_Goals_
[a] In the KRoC notes, what is named as the vendor compiler for the Intel IA32 series?
[b] Continue the KRoC notes on evolutionary compilation from the point where they stop.

_Excerpt provided_

━━━

Ideas for things to do, many of them silly.
Process tagging for KRoC debug output
I'd like to be able to tag each process with some information about how it was started -- ideally the arguments to the innermost PROC it's in, and maybe the line on which the PAR that started it occurred. This would make the output from a deadlocked KRoC process rather easier to decipher, since you'd be able to tell which of several identical processes was which.
Evolutionary compilation
At today's CRG meeting, we talked about what we want to do with KRoC -- and occam in general -- in the near future. The consensus was that we want to make occam a good tool for use on machines with multiple CPUs on a single chip. This means that we need to get KRoC (or, more likely, its successor) compiling code that works efficiently on SMP with some degree of shared cache, but also that we need to make KRoC perform well on sequential code. phw suggested that we should aim to produce better code than a sequential programmer can hand-craft using the vendor compiler.
The vendor compiler in the case of the Intel IA32 series is icc, which is well known for producing decent object code. (It's a non-cheap proprietary product; there's also GCC, which comes pretty close and is free software.) My conjecture is that Intel's compiler works very well because its developers have access to both the excellent Intel processor manuals and the internal design documents of the chip -- they should be able to tell precisely what effect code will have on the chip's internals. We've got access to the public manuals, but we don't have the internal knowledge. We're also a fairly small team of people; Intel and the FSF have both had large teams of extremely skilled people working on their compilers for many years. We could write an optimiser as good as GCC's -- and probably one as good as icc's, with some guesswork -- but it'd take a long time and a lot of work, be extremely complex, and need doing all over again when we want to target a different processor.

━━━

_Collected material_
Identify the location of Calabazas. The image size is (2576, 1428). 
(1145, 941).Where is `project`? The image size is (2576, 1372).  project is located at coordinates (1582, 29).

━━━

_Results in order_
[a] icc

[b]
So let's not bother. Instead, let's let the computer do the work.
A modern processor can be viewed as a black box containing a complex system. We provide some input -- object code -- and can measure some output -- how fast it executes (averaged over a number of iterations). This is the sort of problem that evolutionary algorithms are designed to solve.
Specifically, I propose that we chop our program up into chunks that perform sets of operations, with input and output data, and then optimise each chunk using an evolutionary algorithm. The evolutionary population must consist of only programs that are known to be correct, so our mutation operators must preserve correctness -- easier than it sounds, given that the optimisation best suited to this approach will be instruction reordering, where we can easily reorder instructions without changing the semantics once we've built a dependency graph. Since we want to avoid our optimiser getting stuck in a local maximum, we'd need a mix of small and large sets of mutations; some children should have just one mutation, and some should have a large number. (This is all stuff that an expert on evolutionary computation would be able to tell us more about.)
Measuring how fast code executes is an interesting problem, because to do it in real-world conditions requires sensible input data. One approach would be to compile a "dumb" version of the program and run it until the point at which we want to try exchanging code. This requires input data that exercises every code path (or, at least, every code path we want to optimise).
An extra operator that might be worth having for some processors would be to randomly insert NOPs or other placeholders that could be replaced with instructions from the next block later; I'm guessing that there are cases where inserting an extra instruction could prevent a pipeline stall?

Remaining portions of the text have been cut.